Nanette shrugged. “Let’s go say hi. Maybe it’s a party.”

* * *

 

It was.

The life-signs were all congregated in a lavish four-story mansion that looked like it had been imported straight from some architect’s nightmare: it was festooned with every ostentatious symbol of wealth and grandeur, but they’d just been vomited up without any regard for good taste or even how they would all fit together. Gargoyles leered down at them from the tops of Grecian columns. A marble-and-gold fountain bubbled with champagne.

And a red carpet led right up the front steps and in through the open double doors.

They could see a crowd milling around inside. They didn’t look like player characters—or at least Nanette didn’t think so. PCs usually had their own varied wardrobes, custom-skinned and heavily personalized, and everyone in the house seemed to be dressed in black-and-white formalwear. Outdated formalwear at that.

If they were meant to be ghosts, though, someone had fucked up on their color palettes—there were ghosts programmed into Infinity, but they always looked washed-out and sepia-toned.

“Nanette,” Shania said, sounding a little tense, “you want to give us some idea of what we might be dealing with here?”

“I’ve never been to this planet before.”

“But you know the game in general,” Elena said. “Try to guess.”

“I’m getting a Kubrick vibe,” Nate murmured. “I just can’t decide if it’s more _Shining_ or _Eyes Wide Shut_.”

Nanette bit her lower lip. “Okay, I’m _guessing_ that these are all NPCs—part of the game, not other players—which means all possible interactions with them have been scripted. Literally everything else about Daly aside, Infinity’s programming is really brilliantly flexible, so they’ll be able to respond to almost anything we can throw at them. But we can at least try to predict them based on whatever storyline we think they’re setting up.”

“If we’re stumbling on a party out in the middle of nowhere,” Shania said, “could be it’s the pot of gold at the end of the rainbow and they’re all going to congratulate us for having found them. And then they’ll just fork over our XP and cash and whatever else.”

“Yeah. That’d be nice.”

“Or,” Shania continued, “it’s a regular honeytrap inside a reverse honeytrap and it’s going to try to kill us.”

“I’m thinking that,” Walton said.

“Stay together,” Nanette said. “And if you can, find me a sword.”

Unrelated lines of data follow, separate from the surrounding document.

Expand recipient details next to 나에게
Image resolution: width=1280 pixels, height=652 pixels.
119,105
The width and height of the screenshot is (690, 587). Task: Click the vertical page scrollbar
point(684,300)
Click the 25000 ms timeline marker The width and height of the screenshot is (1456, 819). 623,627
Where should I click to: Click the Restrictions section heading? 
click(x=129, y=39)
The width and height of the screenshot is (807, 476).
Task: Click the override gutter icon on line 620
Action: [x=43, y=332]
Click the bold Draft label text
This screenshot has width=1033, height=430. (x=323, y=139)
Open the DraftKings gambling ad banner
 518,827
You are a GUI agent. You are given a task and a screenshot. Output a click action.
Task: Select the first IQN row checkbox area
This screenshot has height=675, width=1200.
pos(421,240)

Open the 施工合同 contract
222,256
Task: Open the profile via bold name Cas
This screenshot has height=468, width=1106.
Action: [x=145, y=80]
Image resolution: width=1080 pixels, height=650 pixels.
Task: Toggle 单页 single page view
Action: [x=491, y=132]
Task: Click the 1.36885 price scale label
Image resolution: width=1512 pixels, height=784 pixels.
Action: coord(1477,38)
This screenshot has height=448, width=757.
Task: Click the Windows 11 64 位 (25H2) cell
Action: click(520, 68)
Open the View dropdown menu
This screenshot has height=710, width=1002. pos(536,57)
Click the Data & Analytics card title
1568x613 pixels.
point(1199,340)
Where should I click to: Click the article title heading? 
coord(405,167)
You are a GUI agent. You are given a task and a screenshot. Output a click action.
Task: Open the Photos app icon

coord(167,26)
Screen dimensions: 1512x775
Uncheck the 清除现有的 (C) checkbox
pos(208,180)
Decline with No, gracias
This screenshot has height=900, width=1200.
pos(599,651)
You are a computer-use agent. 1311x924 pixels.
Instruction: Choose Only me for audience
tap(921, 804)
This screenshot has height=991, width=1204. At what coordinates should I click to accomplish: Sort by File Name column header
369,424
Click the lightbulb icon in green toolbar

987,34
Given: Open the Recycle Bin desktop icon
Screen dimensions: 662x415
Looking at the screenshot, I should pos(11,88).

They edged into the mansion. The crowd spun in their direction at once and with eerie precision.

She could feel sweat tingling on her palms. Come on, weren’t they all entitled to a break at this point? They just wanted a simple fucking bathroom modification. Maybe she should just have Kabir beam them up and start auctioning off some of the fancier weaponry. You could get by a long time in Infinity without doing any idiotic side-quests or facing down any major adversaries.

But that wasn’t her call to unilaterally make, no matter what chair she was sitting in. They had all decided to be here.

She stepped forward and plastered a smile on her face. “Hello. We’re the crew of the _USS Callister_. We understand that this is Hugh’s World—we were just looking around, maybe hoping to fight some of the monsters we’ve heard about.”

One of the women opened her mouth into a perfect O. A cicada-like chittering sound came out of her.

“I hate this fucking game,” Walton said. “I don’t even care how much money it made the real me.”

Nanette held up her hand. “No, wait. I know this. She’s actually talking to us, we just don’t have the right translators installed—that’s another thing we’re going to have to shell out for at some point.” She addressed the cicada woman in the black satin evening gown with as much politeness as she could manage. “I’m really sorry, but we’re completely broke right now and we’re… new here. We don’t have any translation chips implanted yet. Do you have anybody who speaks English?”

“I speak your barbaric tongue,” a man in the back of the room drawled.

He was a standard-issue NPC sexy-femme-bad-boy, with slightly elfin ears, indigo eyes, and long white hair. It was the kind of look that came across way better as animation than reality, where the overall effect was too Lisa Frank meets Goth fantasy dreamy and just smack in the middle of the uncanny valley. She’d actually been hoping the patch would fix these guys, but no dice, apparently.

“My name is Alexander Dimitrios Ursuline,” elf-boy said. “You say you seek the monsters? You’re on a… quest? That’s very quaint.”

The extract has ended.